Elias Morgenstern als bester U 23-Fahrer auf Rang 4 beim Schlammschlacht in Jena

Am Sonntag wurde in Größlöbichau bei Jena der 6. Wertungslauf innerhalb der diesjährigen Gunsha Cross Challenge ausgetragen. Außer in den Lauf- und Nachwuchsklassen gingen in den weiteren AK nur kleine Starterfelder auf der Motocross-Strecke „An der Dorl“ an den Start.

 

Im, mit 10 Startern schwach besetzten Männerrennen musste auf Grund der schlammigen, anspruchsvollen und überaus gefürchteten Strecke in den 8 zu fahrenden Runden viele Passagen (sogar leicht bergab) zu Fuß zurückgelegt werden, da sich kein Rad mehr drehte („Schlammschlacht vom Feinsten“).
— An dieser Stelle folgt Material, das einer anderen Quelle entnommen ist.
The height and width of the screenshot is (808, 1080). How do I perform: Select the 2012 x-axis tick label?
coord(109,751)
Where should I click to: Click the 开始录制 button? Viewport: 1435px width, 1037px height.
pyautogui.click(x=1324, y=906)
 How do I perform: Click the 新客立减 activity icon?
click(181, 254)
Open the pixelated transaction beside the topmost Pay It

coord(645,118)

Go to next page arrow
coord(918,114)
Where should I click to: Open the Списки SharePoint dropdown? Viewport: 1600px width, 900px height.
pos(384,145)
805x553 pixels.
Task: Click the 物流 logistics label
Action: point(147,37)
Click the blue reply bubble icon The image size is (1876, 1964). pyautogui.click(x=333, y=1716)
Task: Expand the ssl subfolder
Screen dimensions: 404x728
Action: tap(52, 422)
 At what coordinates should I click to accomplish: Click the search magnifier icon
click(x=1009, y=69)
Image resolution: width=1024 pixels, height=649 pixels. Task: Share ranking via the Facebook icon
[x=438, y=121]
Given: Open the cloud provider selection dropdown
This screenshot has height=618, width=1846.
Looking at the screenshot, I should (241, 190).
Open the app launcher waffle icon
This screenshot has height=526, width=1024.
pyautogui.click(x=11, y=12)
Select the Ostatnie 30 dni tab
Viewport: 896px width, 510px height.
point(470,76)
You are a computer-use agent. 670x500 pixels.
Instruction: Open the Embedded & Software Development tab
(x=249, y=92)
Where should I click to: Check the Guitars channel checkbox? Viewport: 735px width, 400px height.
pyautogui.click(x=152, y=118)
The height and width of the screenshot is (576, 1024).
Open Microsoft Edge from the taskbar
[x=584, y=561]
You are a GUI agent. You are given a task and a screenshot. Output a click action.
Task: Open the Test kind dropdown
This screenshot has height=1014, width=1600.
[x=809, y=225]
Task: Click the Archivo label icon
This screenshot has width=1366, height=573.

Es mussten zahlreiche Radwechsel, bzw. Kercherpausen eingelegt werden, um weiter voran zu kommen. Da fragt man sich schon, „wo ist hier der Sinn des Sports“ - Radsports).

 

Da der am Vortag in Erfurt schwer gestürzte Toni Albrecht krankheitsbedingt fehlte, musste Elias Morgenstern die Venusberger Farben hochhalten. Mit großer Einsatzbereitschaft und toller Kampfmoral kämpfte er sich über die angesetzte Renndistanz. Da er keine Wechselmaschine zur Verfügung hatte, musste er Kercherpausen einlegen, um die Funktion der Rennmaschine wieder herzustellen. Diese kosteten jedoch viel Zeit und Plätze. Am Ende überquerte Elias als bester U 23 Fahrer auf Platz 4 die Ziellinie!